According to Google, the microphones were not previously switched on, and still require users to enable them.
Individually Targeted Political Campaigns
Since the whole “Russiagate” controversy gained traction, we’ve been told that “Russian bots” could be interfering in practically every election and political event that has taken place. But what if these meddling bots aren’t targeting your online political activity as much as, well, politicians? Tony Evers (D), who took up the mantle as governor of Wisconsin in January, spent his campaign collecting data and using it to push political ads. According to a report by the Los Angeles Times, Evers’ team used an “electronic fence” to capture the phone data (including unique device ID numbers) of guests in attendance at a state Democratic Party meeting. This data was used to “follow the devices home,” where the team could gather more information from other technology the phones connected to, including laptops, computers etc. They then used the personal information obtained to create profiles and “micro-target” campaign ads based on individual preferences.
Evers is by no means the only political actor to gather personal data in order to target campaign ads. “If I want all the devices that were at a hearing at City Hall three months ago, I can do that,” Rory McShane, a GOP consultant, told the LA Times. “Then I can target them with ads.” He added, “If we are sending out a piece of fundraising mail, we will fence the homes where it is being sent for an entire week before.”
During the 2016 elections, smart-televisions were used to collect user information, which was then sold to campaigns that could design targeted ads according to a household’s viewing habits – what will 2020 hold? Political pressure or lobby groups are also able to buy this information to target individuals; an anti-abortion group built digital “fences” to track people who had visited abortion clinics and target them with ads to persuade them not to terminate their pregnancies. The organization was legally forced to stop the practice in 2017, but what other lobbyists could be manipulating unsuspecting members of the public with similar methods?
A team of computer scientists at UC Berkeley attempted to discover which political campaigns or lobby groups are buying personal data, but without success.
The word “smart” has such good connotations, it’s hard to resist – anything smart must be sure to help us in our daily struggles to get through life unscathed, but it seems that any household object with that word in its name has spying capabilities as well.
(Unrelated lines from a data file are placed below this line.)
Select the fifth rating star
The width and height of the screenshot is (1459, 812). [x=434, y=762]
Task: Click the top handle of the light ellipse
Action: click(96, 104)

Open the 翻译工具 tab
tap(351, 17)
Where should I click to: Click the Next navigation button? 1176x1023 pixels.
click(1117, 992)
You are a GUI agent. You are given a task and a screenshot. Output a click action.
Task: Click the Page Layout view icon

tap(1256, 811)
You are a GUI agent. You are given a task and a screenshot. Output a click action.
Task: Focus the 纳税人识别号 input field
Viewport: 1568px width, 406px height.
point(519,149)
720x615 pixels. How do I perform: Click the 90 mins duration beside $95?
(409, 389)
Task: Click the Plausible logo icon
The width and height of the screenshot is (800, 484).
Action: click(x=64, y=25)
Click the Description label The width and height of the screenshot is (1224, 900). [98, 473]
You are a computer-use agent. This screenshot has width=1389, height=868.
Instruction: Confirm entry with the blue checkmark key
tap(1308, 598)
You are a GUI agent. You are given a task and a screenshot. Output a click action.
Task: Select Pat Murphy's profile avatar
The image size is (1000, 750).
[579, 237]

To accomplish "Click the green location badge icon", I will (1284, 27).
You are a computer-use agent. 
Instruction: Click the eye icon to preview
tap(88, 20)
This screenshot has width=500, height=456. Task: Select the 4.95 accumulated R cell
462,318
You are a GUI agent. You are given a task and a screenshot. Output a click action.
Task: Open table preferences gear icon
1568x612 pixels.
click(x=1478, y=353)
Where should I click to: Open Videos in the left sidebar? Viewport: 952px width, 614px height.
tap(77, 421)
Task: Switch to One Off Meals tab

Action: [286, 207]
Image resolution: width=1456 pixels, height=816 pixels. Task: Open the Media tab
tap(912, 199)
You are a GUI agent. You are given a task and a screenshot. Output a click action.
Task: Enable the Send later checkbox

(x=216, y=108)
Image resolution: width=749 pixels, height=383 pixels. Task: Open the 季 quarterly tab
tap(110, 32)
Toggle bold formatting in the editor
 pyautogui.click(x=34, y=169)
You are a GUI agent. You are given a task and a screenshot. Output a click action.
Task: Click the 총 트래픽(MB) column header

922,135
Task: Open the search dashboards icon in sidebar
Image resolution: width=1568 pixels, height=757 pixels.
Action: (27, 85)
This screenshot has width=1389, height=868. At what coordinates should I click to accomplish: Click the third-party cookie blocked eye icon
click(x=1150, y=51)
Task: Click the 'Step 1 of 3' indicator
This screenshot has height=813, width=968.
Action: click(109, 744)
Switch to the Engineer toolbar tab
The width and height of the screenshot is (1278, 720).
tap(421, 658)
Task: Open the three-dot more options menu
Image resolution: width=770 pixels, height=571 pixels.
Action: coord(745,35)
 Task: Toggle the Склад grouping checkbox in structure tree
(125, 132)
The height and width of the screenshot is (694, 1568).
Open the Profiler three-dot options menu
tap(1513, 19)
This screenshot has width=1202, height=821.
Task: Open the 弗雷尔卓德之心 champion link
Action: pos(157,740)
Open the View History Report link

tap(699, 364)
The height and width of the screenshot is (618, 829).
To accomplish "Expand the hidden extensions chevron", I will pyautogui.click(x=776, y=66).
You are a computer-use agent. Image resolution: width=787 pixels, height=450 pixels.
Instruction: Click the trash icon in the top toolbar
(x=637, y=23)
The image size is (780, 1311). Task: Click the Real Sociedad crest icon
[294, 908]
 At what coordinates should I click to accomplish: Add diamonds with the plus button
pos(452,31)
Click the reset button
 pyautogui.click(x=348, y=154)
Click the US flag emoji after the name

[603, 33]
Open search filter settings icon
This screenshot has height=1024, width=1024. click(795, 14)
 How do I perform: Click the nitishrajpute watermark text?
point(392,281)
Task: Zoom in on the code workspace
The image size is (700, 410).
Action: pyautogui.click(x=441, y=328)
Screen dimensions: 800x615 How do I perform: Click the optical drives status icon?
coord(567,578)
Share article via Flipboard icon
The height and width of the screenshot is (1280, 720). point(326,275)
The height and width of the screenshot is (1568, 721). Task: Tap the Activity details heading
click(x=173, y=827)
If it’s smart enough to make your life more convenient, it’s also smart enough to track your choices and pass that information on for further use. Some may feel the trade-off is worth it, some that their devices are too valuable in their daily lives, while others remain convinced that they are not so easily manipulated. Each individual is responsible for finding the balance with which they are comfortable – but one piece of advice is simply to consider carefully every piece of “smart” technology you bring into your home.